• [Document segment]
** Begin **

34. The canons of statutory construction indicate that the Department's interpretation of its authority over contracts is correct. While Administration has the general authority to control contracting[38], the Legislature granted specific authority to void contracts on specific grounds to the Department. Specific language controls general language, in the absence of legislative intent to the contrary.[39] With the involvement of the Legislative Auditor in the initiation of this proceeding, an inference may fairly be drawn that the legislative intent remains for the Department to exercise this power. The proposal to require the concurrence of the Commissioner of Administration in voiding contracts is outside the statutory grant of power to either state agency.
35. The lack of due process protections was described in the Legislative Auditor's Report as a reason for not voiding contracts.[40] The Report predicted that "The termination of a contract without due process would probably be protested by the affected vendor and overturned in court."[41] The Department's response to that warning was to propose a rule that results in a paper review without opportunity to appear before a decision maker, call witnesses, or be fully apprised of the evidence against the contractor. In contrast, the Department has a detailed process, in Chapter 5000, setting out the process to be provided when revoking or taking lesser discipline against a contractor's certification.[42] The Department has made no showing that the contractors whose contracts are being voided for problems with their certification are entitled to less procedural due process than contractors whose validly obtained certification is being suspended or revoked. The absence of process in the proposed rule for voiding contracts raises the real possibility of agency error. Since the potential for error is high, the private interests at stake are serious, and the governmental interest in this particular process is primarily for the Department's convenience, the rule as proposed constitutes a violation of due process. [43]
36. The proposed rule contains both too much discretion and too little discretion regarding the voiding of contracts. The language of the rule allows the Commissioner to void a contract based on "credible evidence." There is no suggestion in the rule language or the record of the rulemaking proceeding as to how the credibility of the information relied upon is to be assessed by the Commissioner. This lack of a standard upon which evidence will be assessed is a violation of due process. To cure this defect, the rule must reflect the standard of proof to be applied when concluding that a contract is to be voided.[44]
37. The lack of discretion in the same rule provision is demonstrated once the Commissioner makes a determination that a contract was awarded to a contractor lacking valid certificate. Voiding the contract is the only outcome allowed under the rule. The proposed rule eliminates the discretion that was expressly included in Minn. Stat. § 363.073, subd. 3. The saving clause offered as a possible alternative provides only limited protection (arising in extraordinary situations) for contractors and agencies.

** End **

• [Provided data]
** Begin **

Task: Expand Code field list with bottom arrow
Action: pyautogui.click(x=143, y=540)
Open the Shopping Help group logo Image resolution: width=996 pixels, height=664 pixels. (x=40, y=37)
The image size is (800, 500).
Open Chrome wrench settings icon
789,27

** End **
** Begin **

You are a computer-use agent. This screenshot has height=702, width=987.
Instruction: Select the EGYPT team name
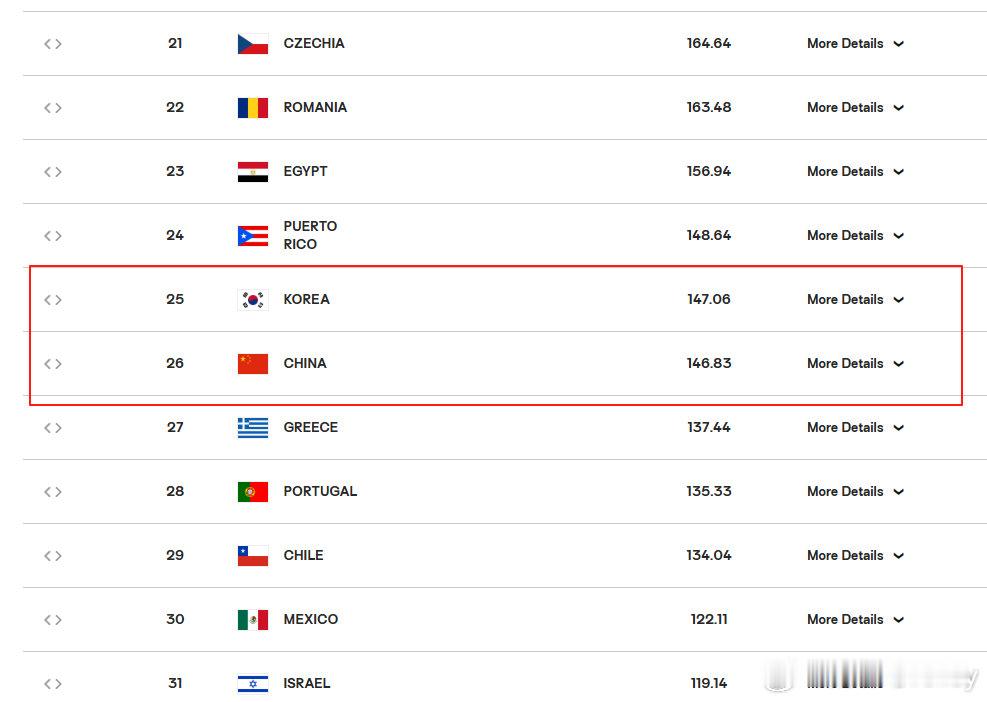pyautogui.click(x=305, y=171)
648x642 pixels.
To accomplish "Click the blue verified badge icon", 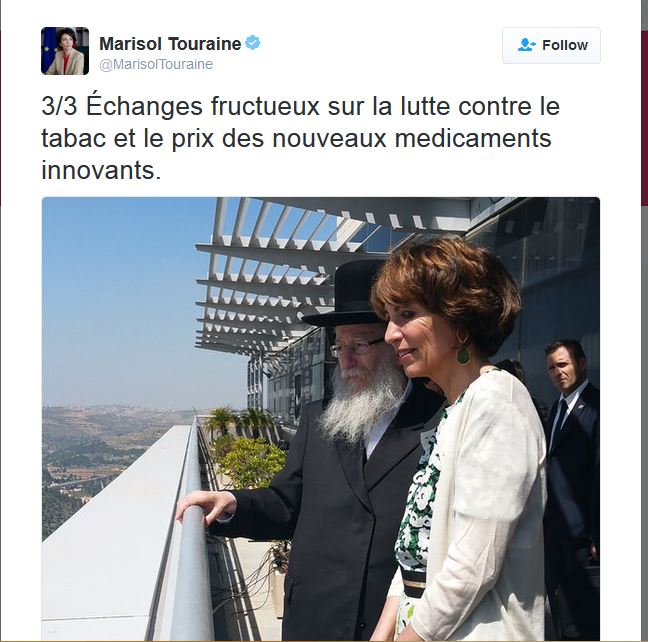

** End **
** Begin **

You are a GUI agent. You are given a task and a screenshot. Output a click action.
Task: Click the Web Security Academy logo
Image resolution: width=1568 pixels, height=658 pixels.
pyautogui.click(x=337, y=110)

** End **

• [Problems to work on]
1. According to the passage on the proposed rule for voiding contracts, on what basis does the rule let the Commissioner void a contract?
2. Resume the passage on the proposed rule for voiding contracts from the point where it stops.
The records aren't needed for anything here.

• [Response list]
1. It lets the Commissioner void a contract based on "credible evidence."

2.
38. The fundamental basis of an agency's authority to adopt rules is the power granted to the agency by statute. As the Minnesota Supreme Court has stated:
It is a fundamental tenet of administrative law that the powers of an administrative agency can only be exercised in the manner prescribed by its legislative authorization. Souden v. Hopkins Motor Sales, Inc., 289 Minn. 138, 182 N.W.2d 668 (1971). Neither agencies nor courts may under the guise of statutory interpretation enlarge the agency's powers beyond that which was contemplated by the legislative body. Cf. Flemming v. Florida Citrus Exchange, 358 U.S. 153, 79 S.Ct. 160, 3 L.Ed.2d 188 (1958).[45]
39. There is no indication that the Legislature desires to have every contract with an uncertified contractor voided. Using the word "may" vests discretion with the Commissioner and implies that the Legislature wanted the Commissioner to exercise discretion. With the change from "may" in the statute to "must" in the rule, without the exercise of standards or judgment on the part of the Commissioner, the Department has proposed a rule inconsistent with the statute authorizing that rule. This is a defect in the proposed rule. To cure this defect, rule language must be crafted to ensure that the rule is not more restrictive than the statute that authorizes the rule.
40. In addition to statutory authority, a rule must be demonstrated to be needed and reasonable.[46] The commentators objected to proposed rule part 5000.3415 as being unreasonable due to the harsh impact of the rule when Commissioner concludes that a contractor lacks a valid certificate. The question of whether a rule's impact is too harsh was addressed in Keefe v. Cargill, Inc., 393 N.W.2d 425, 427 (Minn. App. 1986) where the Minnesota Court of Appeals stated:
Dismissal of proceedings is an extremely harsh sanction, particularly where, as here, dismissal follows a minor infraction of a procedural rule. In Firoved v. General Motors Corp., 277 Minn. 278, 152 N.W.2d 364 (1967) the court stated:
An order of dismissal on procedural grounds runs counter to the primary objective of the law to dispose of cases on the merits. Since a dismissal with prejudice operates as an adjudication on the merits, it is the most punitive sanction which can be imposed for noncompliance with the rules or order of the court or for failure to prosecute. It should therefore be granted only under exceptional circumstances.
Id. at 283, 152 N.W.2d at 368 (footnote omitted). While Firoved pertained to actions in courts of law, we find its reasoning equally persuasive in the administrative setting.
41. Under proposed rule part 5000.3415, the failure of both an agency and the contractor to file a response results in the voiding of the contract. This result is indistinguishable from that in Keefe v. Cargill, Inc., supra.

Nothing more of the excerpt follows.